Как только опускалось стекло в окне автомобиля: «Сюда!» – барышники мигом ныряли снова в поток машин. И пока они заключали сделку, наполняя деньгами карманы, капли пота замерзали у них на лбу.
Начало концерта было назначено на восемь часов, однако еще и в четверть девятого несметные вереницы машин ждали своей очереди, чтобы подъехать под задрапированный кричаще-красной тканью, сверкающий огнями и льдом навес у входа в блестящее фойе концертного зала. Под возгласы барышников, треск моторов и барабанный стук падавших ледяных зерен появлялись из молниеносно сменявших друг друга автомобилей все новые и новые группы людей, неизменно возбуждая интерес стоявших темной стеной зевак. Дорогие шубы, замысловатые, сверкающие прически, искрящиеся камни, обтянутые блестящим шелком бедра, восхитительная ножка в белой туфельке, смех, возгласы…
Богачи Пятой улицы, Бостона, Филадельфии, Буффало, Чикаго наполняли выдержанный в бледно-розовых и золотистых тонах грандиозный, жарко натопленный зал, и весь вечер воздух дрожал от быстрого движения тысяч вееров. От белых плеч и бюстов женщин подымалось облако одуряющих ароматов, иногда перебиваемых будничным запахом лака, гипса и масляной краски, еще державшимся в этом новом помещении. Бесконечные ряды электрических лампочек лили такой яркий, ослепительный свет с кессонов потолка и хоров, что лишь сильные и здоровые люди могли спокойно выносить это море огня. Парижские законодатели мод ввели в этом зимнем сезоне маленькие венецианские наколки для волос, которые дамы надевали, сдвинув их несколько назад. Это были тонкие, как паутинки, плетения из кружев, серебра, золота, окаймленные бордюрами, украшенные кисточками, подвесками из драгоценнейших материалов, жемчуга и камней. Веера беспрестанно двигались, головы слегка поворачивались, сотнями вспыхивали одновременно в разных местах зала огни бриллиантов, и весь тесно заполненный партер мерцал и сверкал.
Над этим обществом, таким же новым и роскошным, как и концертный зал, проносились раскаты музыки, создатели которой уже давно истлели в могиле…
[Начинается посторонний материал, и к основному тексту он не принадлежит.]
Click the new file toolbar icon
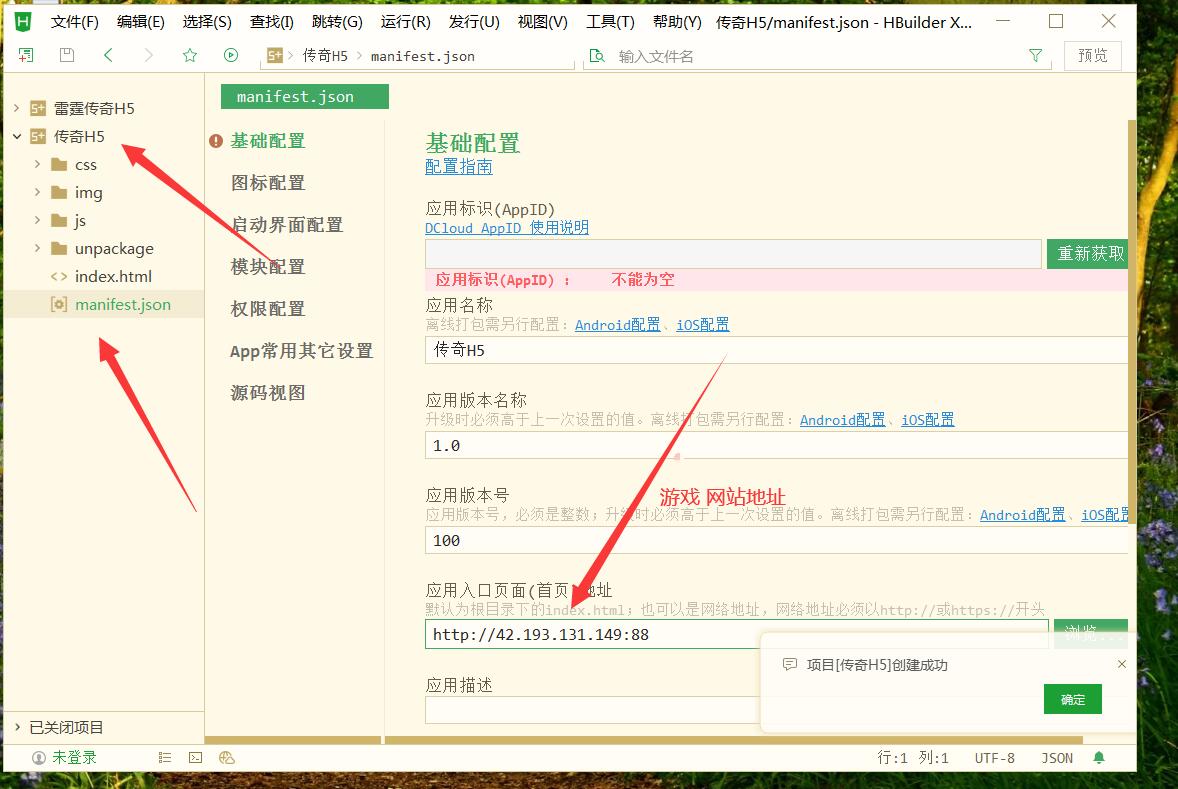The height and width of the screenshot is (789, 1178). pyautogui.click(x=26, y=56)
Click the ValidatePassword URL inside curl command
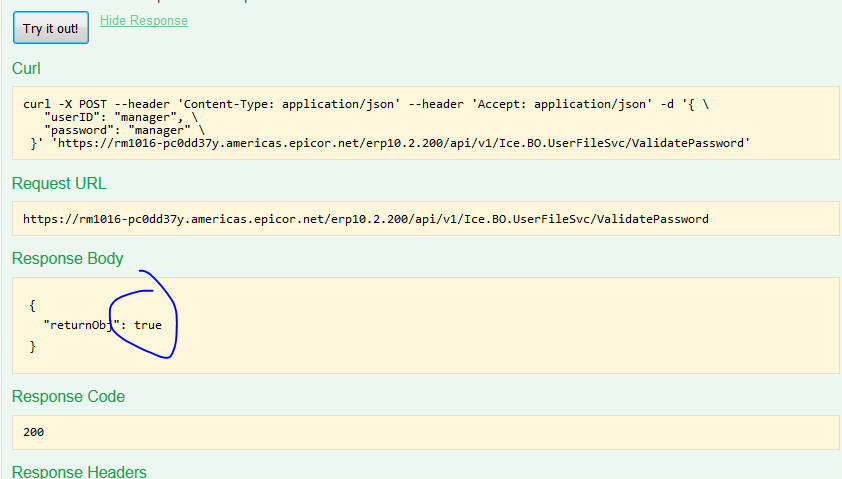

Инженер Мак Аллан со своей молодой женой Мод занимал маленькую ложу над самым оркестром. Хобби, его друг, строитель нового дворца на Мэдисоновской площади, предоставил ее Аллану, и ложа не стоила тому ни одного цента. Впрочем, он приехал сюда из Буффало, где у него был завод инструментальной стали, не для того, чтобы слушать музыку, в которой ничего не смыслил, а ради десятиминутной беседы с железнодорожным магнатом и банкиром Ллойдом, самым могущественным человеком в Соединенных Штатах и одним из богатейших людей мира. Ради беседы, имеющей для Аллана величайшее значение.
Днем, в поезде, Аллан тщетно боролся с легким волнением, и всего несколько минут назад, когда, бросив взгляд на противоположную ложу – ложу Ллойда, – он убедился, что она еще пуста, им овладело то же странное чувство тревоги. Но теперь, однако, он справился со своим волнением.
Ллойда не было, Ллойда, быть может, вообще не будет. А если даже он приедет, то и это еще ничего не решает, несмотря на торжествующую телеграмму Хобби!
Аллан сидел с видом человека, который ждет и умеет ждать. Он откинулся в кресле, вдавившись широкими плечами в его спинку, вытянув ноги, насколько это допускала длина ложи, и спокойно осматривался кругом. Аллан был не особенно высокого роста, он обладал коренастым и крепким сложением боксера. Его большая голова имела скорей четырехугольную, чем продолговатую, форму, и бритое, с несколько резкими чертами лицо было необычайно загорелым. Даже теперь, зимой, на его щеках виднелись следы веснушек. Как это было модно в то время, он был тщательно причесан на пробор, его мягкие каштановые волосы чуть отливали медью. Ясные, голубовато-серые, глубоко посаженные глаза Аллана светились детским добродушием. В общем, он походил на морского офицера, только что вернувшегося из плавания, надышавшегося свежим воздухом и сегодня случайно надевшего фрак, который был ему не к лицу. Он казался здоровым, грубоватым, но добродушным человеком, достаточно интеллигентным, но ничем не примечательным.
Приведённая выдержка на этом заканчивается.